(Extracted records)
================================

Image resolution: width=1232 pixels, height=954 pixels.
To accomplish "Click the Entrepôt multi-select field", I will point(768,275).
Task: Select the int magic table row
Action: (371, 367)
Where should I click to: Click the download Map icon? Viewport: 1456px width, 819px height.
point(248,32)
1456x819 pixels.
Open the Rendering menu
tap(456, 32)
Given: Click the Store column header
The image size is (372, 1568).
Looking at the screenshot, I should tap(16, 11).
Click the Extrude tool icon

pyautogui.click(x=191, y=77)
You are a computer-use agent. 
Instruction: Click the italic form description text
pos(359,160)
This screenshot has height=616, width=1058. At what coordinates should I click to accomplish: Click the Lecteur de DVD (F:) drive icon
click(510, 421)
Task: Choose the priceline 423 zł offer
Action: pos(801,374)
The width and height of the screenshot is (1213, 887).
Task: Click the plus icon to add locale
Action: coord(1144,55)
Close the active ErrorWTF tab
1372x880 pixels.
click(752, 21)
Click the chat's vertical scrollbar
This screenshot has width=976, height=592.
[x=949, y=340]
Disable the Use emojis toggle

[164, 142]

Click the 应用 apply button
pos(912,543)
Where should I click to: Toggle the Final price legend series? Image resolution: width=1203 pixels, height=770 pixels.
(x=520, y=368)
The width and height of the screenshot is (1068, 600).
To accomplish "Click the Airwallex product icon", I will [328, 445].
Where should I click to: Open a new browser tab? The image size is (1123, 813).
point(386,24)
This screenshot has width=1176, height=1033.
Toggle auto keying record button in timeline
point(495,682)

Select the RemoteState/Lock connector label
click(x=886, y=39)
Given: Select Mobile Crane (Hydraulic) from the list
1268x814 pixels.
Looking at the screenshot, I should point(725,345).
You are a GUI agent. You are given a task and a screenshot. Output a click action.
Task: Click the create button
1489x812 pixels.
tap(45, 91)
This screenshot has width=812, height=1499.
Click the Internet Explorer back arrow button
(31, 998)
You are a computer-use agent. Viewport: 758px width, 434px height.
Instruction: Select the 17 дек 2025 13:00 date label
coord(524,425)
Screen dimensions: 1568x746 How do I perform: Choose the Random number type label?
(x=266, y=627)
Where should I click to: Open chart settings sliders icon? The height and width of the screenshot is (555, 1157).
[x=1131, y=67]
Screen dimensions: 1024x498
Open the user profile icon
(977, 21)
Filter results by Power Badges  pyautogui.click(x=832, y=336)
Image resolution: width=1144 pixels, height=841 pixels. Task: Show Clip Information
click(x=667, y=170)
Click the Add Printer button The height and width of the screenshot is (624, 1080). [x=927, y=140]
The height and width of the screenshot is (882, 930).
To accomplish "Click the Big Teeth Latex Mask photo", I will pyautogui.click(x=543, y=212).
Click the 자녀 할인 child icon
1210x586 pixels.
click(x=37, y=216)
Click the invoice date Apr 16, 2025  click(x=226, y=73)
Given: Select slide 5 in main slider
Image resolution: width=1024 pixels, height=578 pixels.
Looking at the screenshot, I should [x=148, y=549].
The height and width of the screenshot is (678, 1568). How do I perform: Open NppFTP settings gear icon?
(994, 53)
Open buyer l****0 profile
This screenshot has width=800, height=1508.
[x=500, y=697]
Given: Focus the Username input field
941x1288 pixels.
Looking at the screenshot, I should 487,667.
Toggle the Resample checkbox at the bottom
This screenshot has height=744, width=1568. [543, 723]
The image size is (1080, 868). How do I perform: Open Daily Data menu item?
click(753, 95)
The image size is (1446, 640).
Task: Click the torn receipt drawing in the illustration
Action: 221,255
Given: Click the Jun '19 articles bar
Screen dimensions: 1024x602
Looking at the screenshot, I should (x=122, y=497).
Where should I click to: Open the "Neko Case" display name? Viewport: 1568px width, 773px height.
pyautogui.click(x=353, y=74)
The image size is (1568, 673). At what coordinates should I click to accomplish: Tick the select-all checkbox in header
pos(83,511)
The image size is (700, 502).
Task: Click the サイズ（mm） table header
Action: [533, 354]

================================

INSTRUCTIONS FOR THE TASK - Reproduce every item, substituting "Where do I click to" for each occurrence of "Where should I click to" and leaving all other text unchanged.

EXPECTED ANSWER -
Image resolution: width=1232 pixels, height=954 pixels.
To accomplish "Click the Entrepôt multi-select field", I will point(768,275).
Task: Select the int magic table row
Action: (371, 367)
Where do I click to: Click the download Map icon? Viewport: 1456px width, 819px height.
point(248,32)
1456x819 pixels.
Open the Rendering menu
tap(456, 32)
Given: Click the Store column header
The image size is (372, 1568).
Looking at the screenshot, I should tap(16, 11).
Click the Extrude tool icon

pyautogui.click(x=191, y=77)
You are a computer-use agent. 
Instruction: Click the italic form description text
pos(359,160)
This screenshot has height=616, width=1058. At what coordinates should I click to accomplish: Click the Lecteur de DVD (F:) drive icon
click(510, 421)
Task: Choose the priceline 423 zł offer
Action: pos(801,374)
The width and height of the screenshot is (1213, 887).
Task: Click the plus icon to add locale
Action: coord(1144,55)
Close the active ErrorWTF tab
1372x880 pixels.
click(752, 21)
Click the chat's vertical scrollbar
This screenshot has width=976, height=592.
[x=949, y=340]
Disable the Use emojis toggle

[164, 142]

Click the 应用 apply button
pos(912,543)
Where do I click to: Toggle the Final price legend series? Image resolution: width=1203 pixels, height=770 pixels.
(x=520, y=368)
The width and height of the screenshot is (1068, 600).
To accomplish "Click the Airwallex product icon", I will [328, 445].
Where do I click to: Open a new browser tab? The image size is (1123, 813).
point(386,24)
This screenshot has width=1176, height=1033.
Toggle auto keying record button in timeline
point(495,682)

Select the RemoteState/Lock connector label
click(x=886, y=39)
Given: Select Mobile Crane (Hydraulic) from the list
1268x814 pixels.
Looking at the screenshot, I should point(725,345).
You are a GUI agent. You are given a task and a screenshot. Output a click action.
Task: Click the create button
1489x812 pixels.
tap(45, 91)
This screenshot has width=812, height=1499.
Click the Internet Explorer back arrow button
(31, 998)
You are a computer-use agent. Viewport: 758px width, 434px height.
Instruction: Select the 17 дек 2025 13:00 date label
coord(524,425)
Screen dimensions: 1568x746 How do I perform: Choose the Random number type label?
(x=266, y=627)
Where do I click to: Open chart settings sliders icon? The height and width of the screenshot is (555, 1157).
[x=1131, y=67]
Screen dimensions: 1024x498
Open the user profile icon
(977, 21)
Filter results by Power Badges  pyautogui.click(x=832, y=336)
Image resolution: width=1144 pixels, height=841 pixels. Task: Show Clip Information
click(x=667, y=170)
Click the Add Printer button The height and width of the screenshot is (624, 1080). [x=927, y=140]
The height and width of the screenshot is (882, 930).
To accomplish "Click the Big Teeth Latex Mask photo", I will pyautogui.click(x=543, y=212).
Click the 자녀 할인 child icon
1210x586 pixels.
click(x=37, y=216)
Click the invoice date Apr 16, 2025  click(x=226, y=73)
Given: Select slide 5 in main slider
Image resolution: width=1024 pixels, height=578 pixels.
Looking at the screenshot, I should [x=148, y=549].
The height and width of the screenshot is (678, 1568). How do I perform: Open NppFTP settings gear icon?
(994, 53)
Open buyer l****0 profile
This screenshot has width=800, height=1508.
[x=500, y=697]
Given: Focus the Username input field
941x1288 pixels.
Looking at the screenshot, I should 487,667.
Toggle the Resample checkbox at the bottom
This screenshot has height=744, width=1568. [543, 723]
The image size is (1080, 868). How do I perform: Open Daily Data menu item?
click(753, 95)
The image size is (1446, 640).
Task: Click the torn receipt drawing in the illustration
Action: 221,255
Given: Click the Jun '19 articles bar
Screen dimensions: 1024x602
Looking at the screenshot, I should (x=122, y=497).
Where do I click to: Open the "Neko Case" display name? Viewport: 1568px width, 773px height.
pyautogui.click(x=353, y=74)
The image size is (1568, 673). At what coordinates should I click to accomplish: Tick the select-all checkbox in header
pos(83,511)
The image size is (700, 502).
Task: Click the サイズ（mm） table header
Action: [533, 354]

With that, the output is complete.